Chloé rencontre Catherine...
Tourné en 2009 Chloé est un remake US du film Nathalie d'Anne Fontaine de 2004. On peut épiloguer à propos des adaptations de films français à Hollywood qui ne seraient que des pâles copies des originaux, ou l'inverse. Je n'entrerai pas dans cette polémique, même si j'avoue n'avoir résisté qu'une demi-heure devant la production d'Anne Fontaine. Une réaction tout à fait subjective et qui peut sembler inattendue de ma part car, en général, j'aime les films de cette réalisatrice. Je m'en expliquerai à la fin. J'avais consacré un article à Perfect Mothers dans lequel Anne Fontaine filmait les liaisons dangereuses entre des êtres à la psychologie et à la sexualité tourmentées, en l'occurrence des chassés-croisés amoureux entre deux amies d'enfance quadragénaires et leurs deux fils devenus de jeunes adultes aux corps d'Apollon. Psychanalyse provocante, huis-clos au bord d'une mer paradisiaque, d'après un roman du prix Nobel Doris Lessing. Troublant et fascinant, bien accueilli par les critiques "officiels" et le public. (Clic)

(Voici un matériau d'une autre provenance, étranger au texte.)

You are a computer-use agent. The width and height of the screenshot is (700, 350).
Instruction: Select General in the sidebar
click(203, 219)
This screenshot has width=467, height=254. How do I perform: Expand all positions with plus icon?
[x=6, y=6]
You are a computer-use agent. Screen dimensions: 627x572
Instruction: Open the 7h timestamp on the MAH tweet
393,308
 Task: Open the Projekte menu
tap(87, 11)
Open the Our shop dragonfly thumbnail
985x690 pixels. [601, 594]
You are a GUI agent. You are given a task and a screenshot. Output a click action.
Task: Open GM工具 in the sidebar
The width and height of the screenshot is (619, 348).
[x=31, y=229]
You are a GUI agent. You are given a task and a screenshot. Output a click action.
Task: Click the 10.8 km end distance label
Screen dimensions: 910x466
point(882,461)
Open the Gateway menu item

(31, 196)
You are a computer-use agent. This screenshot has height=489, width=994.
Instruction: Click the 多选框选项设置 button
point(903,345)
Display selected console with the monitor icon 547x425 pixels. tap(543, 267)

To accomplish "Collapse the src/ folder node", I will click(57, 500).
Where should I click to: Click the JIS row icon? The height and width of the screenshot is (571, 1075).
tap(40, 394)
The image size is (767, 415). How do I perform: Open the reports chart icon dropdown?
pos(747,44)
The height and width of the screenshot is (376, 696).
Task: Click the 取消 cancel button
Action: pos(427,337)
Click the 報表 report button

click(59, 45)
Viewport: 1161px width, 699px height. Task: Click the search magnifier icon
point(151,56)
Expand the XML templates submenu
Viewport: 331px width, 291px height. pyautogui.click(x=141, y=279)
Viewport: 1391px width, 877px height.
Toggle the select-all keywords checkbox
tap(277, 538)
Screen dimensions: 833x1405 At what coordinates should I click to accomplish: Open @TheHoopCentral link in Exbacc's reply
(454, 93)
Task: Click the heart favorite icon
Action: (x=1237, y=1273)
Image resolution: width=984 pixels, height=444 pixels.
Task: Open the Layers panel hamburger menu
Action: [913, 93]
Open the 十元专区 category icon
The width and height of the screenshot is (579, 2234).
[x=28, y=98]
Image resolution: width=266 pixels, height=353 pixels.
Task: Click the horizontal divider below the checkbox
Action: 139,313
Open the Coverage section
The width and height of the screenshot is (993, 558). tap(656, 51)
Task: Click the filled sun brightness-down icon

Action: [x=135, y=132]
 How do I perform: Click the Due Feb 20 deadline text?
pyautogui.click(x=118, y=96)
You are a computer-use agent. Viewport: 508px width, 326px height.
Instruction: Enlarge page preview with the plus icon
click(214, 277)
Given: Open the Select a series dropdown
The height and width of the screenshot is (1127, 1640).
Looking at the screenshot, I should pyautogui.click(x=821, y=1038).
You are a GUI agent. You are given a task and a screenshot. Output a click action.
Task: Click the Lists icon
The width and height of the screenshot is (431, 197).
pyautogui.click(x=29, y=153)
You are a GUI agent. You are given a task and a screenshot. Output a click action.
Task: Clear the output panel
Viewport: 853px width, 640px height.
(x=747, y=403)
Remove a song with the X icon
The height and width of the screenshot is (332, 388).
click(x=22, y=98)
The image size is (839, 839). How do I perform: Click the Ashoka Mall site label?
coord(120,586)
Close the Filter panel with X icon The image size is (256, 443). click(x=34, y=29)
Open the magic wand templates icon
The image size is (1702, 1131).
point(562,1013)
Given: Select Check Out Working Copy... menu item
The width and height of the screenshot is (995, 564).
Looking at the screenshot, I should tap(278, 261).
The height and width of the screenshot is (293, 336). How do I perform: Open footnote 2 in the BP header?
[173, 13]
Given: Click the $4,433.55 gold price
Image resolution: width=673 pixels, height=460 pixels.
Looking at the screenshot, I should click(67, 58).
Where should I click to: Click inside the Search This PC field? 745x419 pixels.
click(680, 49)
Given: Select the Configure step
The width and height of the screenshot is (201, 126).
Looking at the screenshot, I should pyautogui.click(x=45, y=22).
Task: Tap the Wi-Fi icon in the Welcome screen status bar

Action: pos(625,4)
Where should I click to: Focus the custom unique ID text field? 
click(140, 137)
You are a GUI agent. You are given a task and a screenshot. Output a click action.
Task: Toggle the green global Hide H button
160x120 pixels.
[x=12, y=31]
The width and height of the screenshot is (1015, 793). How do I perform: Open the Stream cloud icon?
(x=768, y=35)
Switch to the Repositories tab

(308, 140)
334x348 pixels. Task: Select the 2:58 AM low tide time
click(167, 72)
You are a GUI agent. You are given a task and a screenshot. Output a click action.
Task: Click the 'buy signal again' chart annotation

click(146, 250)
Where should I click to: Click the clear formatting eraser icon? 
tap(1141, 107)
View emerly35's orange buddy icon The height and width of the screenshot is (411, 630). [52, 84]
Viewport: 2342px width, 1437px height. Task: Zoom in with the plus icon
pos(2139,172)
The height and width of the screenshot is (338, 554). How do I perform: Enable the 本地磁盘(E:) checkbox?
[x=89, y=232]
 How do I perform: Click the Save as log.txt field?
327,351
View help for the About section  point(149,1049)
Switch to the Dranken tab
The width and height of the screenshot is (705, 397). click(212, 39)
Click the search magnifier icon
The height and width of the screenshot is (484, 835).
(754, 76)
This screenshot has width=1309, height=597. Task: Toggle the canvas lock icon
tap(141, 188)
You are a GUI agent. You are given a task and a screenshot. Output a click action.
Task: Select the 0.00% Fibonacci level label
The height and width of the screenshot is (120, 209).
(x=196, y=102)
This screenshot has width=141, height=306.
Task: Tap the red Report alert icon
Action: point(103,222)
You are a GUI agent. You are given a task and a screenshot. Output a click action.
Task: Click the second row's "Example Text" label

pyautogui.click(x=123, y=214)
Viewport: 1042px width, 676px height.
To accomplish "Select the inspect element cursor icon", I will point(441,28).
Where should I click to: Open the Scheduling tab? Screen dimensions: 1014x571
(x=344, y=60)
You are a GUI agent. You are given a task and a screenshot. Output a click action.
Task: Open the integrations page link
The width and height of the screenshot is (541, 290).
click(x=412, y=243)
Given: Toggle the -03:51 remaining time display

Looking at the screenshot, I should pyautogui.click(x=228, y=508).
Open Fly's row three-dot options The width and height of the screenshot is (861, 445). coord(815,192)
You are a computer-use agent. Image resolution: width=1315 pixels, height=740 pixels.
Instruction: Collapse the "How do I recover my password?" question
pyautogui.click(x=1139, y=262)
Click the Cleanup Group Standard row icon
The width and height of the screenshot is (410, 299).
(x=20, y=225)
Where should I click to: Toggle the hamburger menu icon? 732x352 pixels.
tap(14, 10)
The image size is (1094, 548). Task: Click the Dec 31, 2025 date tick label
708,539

Nota : Wikipédia raconte Nathalie de A à Z ! Le scénario de Chloé reprend la même trame principale mais avec de grandes libertés, donc ne pas se laisser influencer… La fin est totalement différente. Non Sonia, pas de spoiler…


Premier assaut. Attention au sucrier, il a un petit rôle...
Catherine Stewart (Julianne Moore) exerce la gynécologie dans les beaux quartiers, une quadragénaire à qui tout sourit en apparence : du fric, une maison d'architecte, des amis BCBG, un fils adolescent assez stable et excellent pianiste ; un futur bon prétendant pour Harvard. Catherine est mariée à David (Liam Neeson), un professeur d'université en musicologie. Grand, brillant, bel homme aimé de ses élèves, David semble le prototype de l'enseignant séduisant (peut-être séducteur) qui fait frissonner d'un désir "coupable" certaines étudiantes. Catherine en a conscience. Dès les premières scènes, la frustration de l'épouse est palpable. La bagatelle effrénée de leur jeunesse est loin, très loin. Ombre au tableau décevante dans l'apparente réussite conjugale et sociale de ce couple nanti.
Catherine organise l'anniversaire de David sans compter la note ni le nombre d'invités. Un coup de fil : David ne sera pas de la fête. En déplacement, il a raté son avion… David a de toute façon horreur de ces mondanités. La peste du doute contamine ainsi dans l'esprit d'un naturel anxieux de Catherine. Retard aérien réel ou dîner avec une jeune beauté suivi de… ? Un couteau a-t-il déchiré le rideau de la fidélité comme règle de bienséance chez les Stewart. Catherine s'interroge, voit des maîtresses potentielles et concurrentes partout, y compris une simple serveuse de restaurant que David ne traite pas en esclave. Catherine ne situe plus la frontière entre la courtoisie naturelle de son mari et des tentatives de séductions.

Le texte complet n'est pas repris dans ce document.